ST. HELENA — Dorothy Becker already has eight ukuleles, but Sunday, she was looking to purchase her ninth.

She has U.A.S., or, Ukulele Acquisition Syndrome and was one of a few hundred from across the globe to make it up the Napa Valley this weekend for the fifth annual Wine Country Ukulele Festival.

“There’s always room for more ukuleles,” she said as she played a cheery tune on one of the many available for purchase at the festival in St. Helena, primarily at the Napa Valley College campus. “I’m always adopting a ukulele.”

Becker of Martinez said ukuleles “make you smile.” Others in attendance agreed, saying it’s hard to frown when strumming the instrument.

Five years ago, Elaine de Man started the festival “to introduce the ukulele to a broader group of people and show how much fun you can have,” she said. One of the highlights for her this year was to see a 12-year-old boy who took one of the free children’s lessons at last year’s festival perform on the festival’s main stage.

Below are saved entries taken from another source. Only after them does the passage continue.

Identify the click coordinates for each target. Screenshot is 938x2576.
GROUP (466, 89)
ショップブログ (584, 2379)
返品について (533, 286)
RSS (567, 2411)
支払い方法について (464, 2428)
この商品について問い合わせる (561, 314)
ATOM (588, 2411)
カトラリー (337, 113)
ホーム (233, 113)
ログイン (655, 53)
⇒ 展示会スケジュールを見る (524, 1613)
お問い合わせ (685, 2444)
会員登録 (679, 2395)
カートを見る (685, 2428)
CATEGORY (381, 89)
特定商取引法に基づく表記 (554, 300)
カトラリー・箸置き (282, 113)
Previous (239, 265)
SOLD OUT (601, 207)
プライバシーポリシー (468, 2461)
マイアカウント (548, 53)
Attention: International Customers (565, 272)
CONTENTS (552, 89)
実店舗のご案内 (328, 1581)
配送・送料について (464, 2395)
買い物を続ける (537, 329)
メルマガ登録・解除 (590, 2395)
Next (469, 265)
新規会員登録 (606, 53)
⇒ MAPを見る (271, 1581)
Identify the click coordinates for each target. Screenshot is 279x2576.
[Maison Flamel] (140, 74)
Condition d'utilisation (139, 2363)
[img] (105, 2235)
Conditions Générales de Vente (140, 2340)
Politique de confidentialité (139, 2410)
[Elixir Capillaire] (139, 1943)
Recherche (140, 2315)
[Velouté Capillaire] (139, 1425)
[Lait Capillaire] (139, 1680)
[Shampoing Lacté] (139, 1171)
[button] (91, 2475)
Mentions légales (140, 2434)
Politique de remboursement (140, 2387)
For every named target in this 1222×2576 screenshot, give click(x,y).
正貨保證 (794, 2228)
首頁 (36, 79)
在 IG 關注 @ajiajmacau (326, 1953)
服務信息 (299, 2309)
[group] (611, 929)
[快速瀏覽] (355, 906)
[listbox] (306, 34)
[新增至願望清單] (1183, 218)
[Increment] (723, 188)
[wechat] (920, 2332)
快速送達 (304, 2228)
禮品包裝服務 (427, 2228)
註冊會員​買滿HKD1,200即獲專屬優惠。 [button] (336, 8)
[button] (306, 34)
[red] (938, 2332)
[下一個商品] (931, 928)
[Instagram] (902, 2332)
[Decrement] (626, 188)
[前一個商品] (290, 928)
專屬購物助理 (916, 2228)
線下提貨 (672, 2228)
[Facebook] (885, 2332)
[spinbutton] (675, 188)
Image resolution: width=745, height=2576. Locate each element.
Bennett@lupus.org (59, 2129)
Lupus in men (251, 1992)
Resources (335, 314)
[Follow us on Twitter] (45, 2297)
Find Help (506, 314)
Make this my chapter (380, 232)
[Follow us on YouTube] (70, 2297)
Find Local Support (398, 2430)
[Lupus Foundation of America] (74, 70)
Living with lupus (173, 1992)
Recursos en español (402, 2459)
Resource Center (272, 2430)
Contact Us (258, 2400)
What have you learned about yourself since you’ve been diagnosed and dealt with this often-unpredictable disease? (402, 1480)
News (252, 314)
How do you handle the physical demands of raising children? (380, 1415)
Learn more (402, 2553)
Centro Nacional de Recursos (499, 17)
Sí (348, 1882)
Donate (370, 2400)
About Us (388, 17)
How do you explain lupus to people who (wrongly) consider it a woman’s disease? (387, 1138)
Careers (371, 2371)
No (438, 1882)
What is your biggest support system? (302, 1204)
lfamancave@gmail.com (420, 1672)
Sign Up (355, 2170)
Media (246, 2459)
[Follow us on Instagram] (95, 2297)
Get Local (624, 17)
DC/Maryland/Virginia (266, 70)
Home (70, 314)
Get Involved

“In Hawaii, they say you get ‘chicken skin,’” de Man said. “You just get goose bumps thinking about it. It was just so cool to see that transition. It may change his life, it may not. It doesn’t matter. It changed that moment for him.”

De Man said the instrument is gaining popularity and people from Australia, England, Canada and across the United States attended the three-day-long festival. De Man said Ukulele groups are popping up across the globe.

“I think people need that, that social aspect of getting together with friends, creating something together, making music together,” she said.

When her mother was growing up in London, de Man’s grandmother held weekly singsongs at the home and soldiers and neighbors in to sing tunes around the piano.

“I think that’s missing in our lives today, and the ukulele is kind of filling that gap,” she said.

George and Sarah Thomas of Reno made the trip to Napa, something they tried to do last year but were unable to because they couldn’t find a hotel room. The couple has been playing ukulele together a few years and has attended festivals before.

For Sarah, the highlight of the weekend was attending ukulele workshops. For George, it was “jamming” at Gott’s Roadside Saturday night.

Brad Saltvick, a former Napa resident who now lives in Santa Rosa, came to the festival to learn a little more about the instrument he started playing about a month ago.

“I’m so new that having the opportunity to see so many ukuleles and people play makes it easier to see what’s out there and what might be easier to play,” Saltvick said.

De Man said the event is going strong and will be back next year. She said playing the ukulele, “is just fun.” She recalled a quote she heard about the instrument.

“‘The ukulele is a portal that only very happy people pass through,’ and that’s about it,” she said.